Abstract: It is well-known in the video understanding community that human action recognition models suffer from background bias, i.e., over-relying on scene cues in making their predictions. However, it is difficult to quantify this effect using existing evaluation frameworks. We introduce the Human-centric Analysis Toolkit (HAT), which enables evaluation of learned background bias without the need for new manual video annotation. It does so by automatically generating synthetically manipulated videos and leveraging the recent advances in image segmentation and video inpainting. Using HAT we perform an extensive analysis of 74 action recognition models trained on the Kinetics dataset. We confirm that all these models focus more on the scene background than on the human motion; further, we demonstrate that certain model design decisions (such as training with fewer frames per video or using dense as opposed to uniform temporal sampling) appear to worsen the background bias. We open-source HAT to enable the community to design more robust and generalizable human action recognition models.
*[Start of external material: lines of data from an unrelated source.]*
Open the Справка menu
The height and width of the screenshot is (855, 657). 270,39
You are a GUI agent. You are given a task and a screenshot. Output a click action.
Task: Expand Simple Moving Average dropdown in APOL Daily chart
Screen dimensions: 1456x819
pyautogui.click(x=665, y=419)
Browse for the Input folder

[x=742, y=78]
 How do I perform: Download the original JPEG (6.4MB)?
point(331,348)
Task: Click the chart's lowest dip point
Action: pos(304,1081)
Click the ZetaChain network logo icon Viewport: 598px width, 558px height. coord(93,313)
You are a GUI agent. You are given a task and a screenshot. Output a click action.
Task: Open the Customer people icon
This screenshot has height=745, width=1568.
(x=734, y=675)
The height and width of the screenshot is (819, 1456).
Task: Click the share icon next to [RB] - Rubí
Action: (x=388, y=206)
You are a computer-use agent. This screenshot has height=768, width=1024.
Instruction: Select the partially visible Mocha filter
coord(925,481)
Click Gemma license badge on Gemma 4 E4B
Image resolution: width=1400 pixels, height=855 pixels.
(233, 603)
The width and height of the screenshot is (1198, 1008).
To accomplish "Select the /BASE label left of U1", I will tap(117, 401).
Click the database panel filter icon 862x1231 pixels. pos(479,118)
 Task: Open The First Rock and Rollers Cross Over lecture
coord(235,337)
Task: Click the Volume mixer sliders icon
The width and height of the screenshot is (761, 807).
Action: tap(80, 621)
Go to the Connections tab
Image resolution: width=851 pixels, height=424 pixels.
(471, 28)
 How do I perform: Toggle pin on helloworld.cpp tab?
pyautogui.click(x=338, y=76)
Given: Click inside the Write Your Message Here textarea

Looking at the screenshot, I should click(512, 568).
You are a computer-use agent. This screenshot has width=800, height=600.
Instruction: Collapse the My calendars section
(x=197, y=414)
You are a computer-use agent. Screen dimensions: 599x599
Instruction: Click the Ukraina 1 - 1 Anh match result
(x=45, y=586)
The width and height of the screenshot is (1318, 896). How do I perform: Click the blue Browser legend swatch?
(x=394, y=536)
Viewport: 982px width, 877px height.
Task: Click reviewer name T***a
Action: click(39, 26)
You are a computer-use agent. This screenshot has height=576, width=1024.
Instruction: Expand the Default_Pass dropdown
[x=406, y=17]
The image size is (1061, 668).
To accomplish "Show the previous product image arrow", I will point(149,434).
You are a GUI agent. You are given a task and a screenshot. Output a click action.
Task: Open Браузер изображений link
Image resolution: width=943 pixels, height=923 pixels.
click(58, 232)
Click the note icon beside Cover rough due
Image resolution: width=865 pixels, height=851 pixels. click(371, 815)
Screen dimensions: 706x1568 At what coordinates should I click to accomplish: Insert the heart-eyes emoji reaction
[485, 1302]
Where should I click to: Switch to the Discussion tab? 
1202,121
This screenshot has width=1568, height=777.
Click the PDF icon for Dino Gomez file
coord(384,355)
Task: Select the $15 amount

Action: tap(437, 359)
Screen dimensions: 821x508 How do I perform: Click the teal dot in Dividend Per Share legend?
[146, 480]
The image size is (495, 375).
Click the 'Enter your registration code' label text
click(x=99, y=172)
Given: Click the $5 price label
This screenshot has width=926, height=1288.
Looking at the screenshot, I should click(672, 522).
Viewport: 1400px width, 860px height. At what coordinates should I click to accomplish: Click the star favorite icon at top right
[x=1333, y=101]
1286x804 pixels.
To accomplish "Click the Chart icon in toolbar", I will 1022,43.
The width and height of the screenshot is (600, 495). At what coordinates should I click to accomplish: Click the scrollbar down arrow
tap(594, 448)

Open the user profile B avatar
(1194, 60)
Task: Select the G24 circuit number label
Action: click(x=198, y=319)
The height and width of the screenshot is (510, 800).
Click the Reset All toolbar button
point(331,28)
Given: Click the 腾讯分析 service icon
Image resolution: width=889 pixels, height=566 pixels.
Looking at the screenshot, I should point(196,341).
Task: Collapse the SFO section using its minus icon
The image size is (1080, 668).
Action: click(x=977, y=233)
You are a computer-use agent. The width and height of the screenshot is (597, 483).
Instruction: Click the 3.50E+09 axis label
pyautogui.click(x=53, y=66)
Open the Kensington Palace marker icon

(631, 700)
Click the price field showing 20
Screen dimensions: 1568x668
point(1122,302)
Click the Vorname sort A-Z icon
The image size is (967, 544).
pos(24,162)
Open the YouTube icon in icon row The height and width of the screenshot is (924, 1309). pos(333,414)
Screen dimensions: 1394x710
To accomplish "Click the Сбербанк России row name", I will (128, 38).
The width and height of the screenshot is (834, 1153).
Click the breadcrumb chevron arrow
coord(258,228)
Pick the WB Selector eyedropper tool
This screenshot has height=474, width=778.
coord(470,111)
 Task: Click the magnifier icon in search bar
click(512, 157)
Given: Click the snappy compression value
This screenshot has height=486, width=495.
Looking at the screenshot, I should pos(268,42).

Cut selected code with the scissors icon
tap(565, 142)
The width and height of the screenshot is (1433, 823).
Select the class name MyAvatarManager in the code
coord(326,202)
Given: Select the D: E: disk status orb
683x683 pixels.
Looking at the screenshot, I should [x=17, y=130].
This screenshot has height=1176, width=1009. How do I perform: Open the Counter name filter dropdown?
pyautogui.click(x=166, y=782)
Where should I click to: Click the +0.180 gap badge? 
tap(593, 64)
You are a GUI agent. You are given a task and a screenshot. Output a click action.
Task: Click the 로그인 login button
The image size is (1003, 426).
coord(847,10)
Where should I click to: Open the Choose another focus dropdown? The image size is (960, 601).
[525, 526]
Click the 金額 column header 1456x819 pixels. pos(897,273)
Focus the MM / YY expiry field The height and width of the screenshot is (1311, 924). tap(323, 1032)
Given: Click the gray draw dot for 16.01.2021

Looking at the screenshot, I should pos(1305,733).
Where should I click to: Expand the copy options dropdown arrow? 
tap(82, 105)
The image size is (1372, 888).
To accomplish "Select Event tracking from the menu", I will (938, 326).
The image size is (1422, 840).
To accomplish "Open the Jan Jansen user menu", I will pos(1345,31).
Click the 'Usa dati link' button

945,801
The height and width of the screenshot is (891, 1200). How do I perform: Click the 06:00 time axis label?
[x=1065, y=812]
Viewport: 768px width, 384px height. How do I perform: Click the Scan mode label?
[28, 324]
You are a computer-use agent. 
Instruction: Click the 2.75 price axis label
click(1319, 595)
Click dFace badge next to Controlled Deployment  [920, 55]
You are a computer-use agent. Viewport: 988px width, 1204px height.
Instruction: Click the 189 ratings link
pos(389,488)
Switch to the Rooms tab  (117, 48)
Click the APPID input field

Supplementary Material: zip
Dataset Url: https://github.com/princetonvisualai/HAT
License: As our code is derived from other existing codes, please refer to the individual license (Apache 2.0 and CC BY-NC 4.0) when using our toolkit. The synthetic generated datasets are derived from the Kinetics-400 and can be re-generated using our code (we include the random seeds used in the paper). Our dataset admittedly suffers from the same licensing issues as Kinetics-400; some of the original YouTube videos included in Kinetics-400 do not specify any license. Our released dataset is a derived work of Kinetics-400 and follows the Creative Commons Attribution 4.0 International License for the annotation. For the synthetic video, please refer to the license of the individual videos which can be found at https://github.com/cvdfoundation/kinetics-dataset.
Author Statement: Yes
Contribution Process Agreement: Yes
In Person Attendance: Yes